◆ Work instructions: Every line between the top of the data below and the line with "Given: Sort files by Date modified column", both ends included, must be retyped exactly.

------ Material for the task ------

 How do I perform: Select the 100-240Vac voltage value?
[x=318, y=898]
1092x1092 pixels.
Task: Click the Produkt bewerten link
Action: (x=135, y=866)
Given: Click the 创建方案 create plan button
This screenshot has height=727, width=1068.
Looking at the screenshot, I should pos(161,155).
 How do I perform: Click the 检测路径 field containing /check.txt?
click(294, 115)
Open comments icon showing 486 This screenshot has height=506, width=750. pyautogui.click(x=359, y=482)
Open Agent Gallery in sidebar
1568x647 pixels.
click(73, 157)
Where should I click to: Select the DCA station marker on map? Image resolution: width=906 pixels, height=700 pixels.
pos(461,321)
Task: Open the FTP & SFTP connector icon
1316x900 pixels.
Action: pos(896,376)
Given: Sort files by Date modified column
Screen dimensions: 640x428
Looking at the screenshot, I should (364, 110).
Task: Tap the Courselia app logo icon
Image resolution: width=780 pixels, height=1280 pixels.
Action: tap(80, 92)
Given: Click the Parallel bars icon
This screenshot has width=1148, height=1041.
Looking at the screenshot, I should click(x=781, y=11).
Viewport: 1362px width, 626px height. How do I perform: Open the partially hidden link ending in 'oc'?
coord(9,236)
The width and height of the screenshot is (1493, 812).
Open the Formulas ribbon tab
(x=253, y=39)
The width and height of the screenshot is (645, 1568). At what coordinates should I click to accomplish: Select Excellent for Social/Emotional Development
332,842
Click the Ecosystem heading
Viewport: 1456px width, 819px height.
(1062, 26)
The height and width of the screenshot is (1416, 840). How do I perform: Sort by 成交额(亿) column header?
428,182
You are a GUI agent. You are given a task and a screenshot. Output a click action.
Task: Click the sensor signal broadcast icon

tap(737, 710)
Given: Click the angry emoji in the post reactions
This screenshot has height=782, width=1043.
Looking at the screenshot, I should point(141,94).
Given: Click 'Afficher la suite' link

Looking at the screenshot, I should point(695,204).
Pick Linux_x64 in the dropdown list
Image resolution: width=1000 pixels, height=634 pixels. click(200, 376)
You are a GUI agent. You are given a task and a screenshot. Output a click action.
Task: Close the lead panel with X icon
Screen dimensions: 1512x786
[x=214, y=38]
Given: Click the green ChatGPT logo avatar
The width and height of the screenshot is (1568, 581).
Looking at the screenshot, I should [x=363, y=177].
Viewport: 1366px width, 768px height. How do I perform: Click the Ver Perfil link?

------

◆ Task answer:
 How do I perform: Select the 100-240Vac voltage value?
[x=318, y=898]
1092x1092 pixels.
Task: Click the Produkt bewerten link
Action: (x=135, y=866)
Given: Click the 创建方案 create plan button
This screenshot has height=727, width=1068.
Looking at the screenshot, I should pos(161,155).
 How do I perform: Click the 检测路径 field containing /check.txt?
click(294, 115)
Open comments icon showing 486 This screenshot has height=506, width=750. pyautogui.click(x=359, y=482)
Open Agent Gallery in sidebar
1568x647 pixels.
click(73, 157)
Where should I click to: Select the DCA station marker on map? Image resolution: width=906 pixels, height=700 pixels.
pos(461,321)
Task: Open the FTP & SFTP connector icon
1316x900 pixels.
Action: pos(896,376)
Given: Sort files by Date modified column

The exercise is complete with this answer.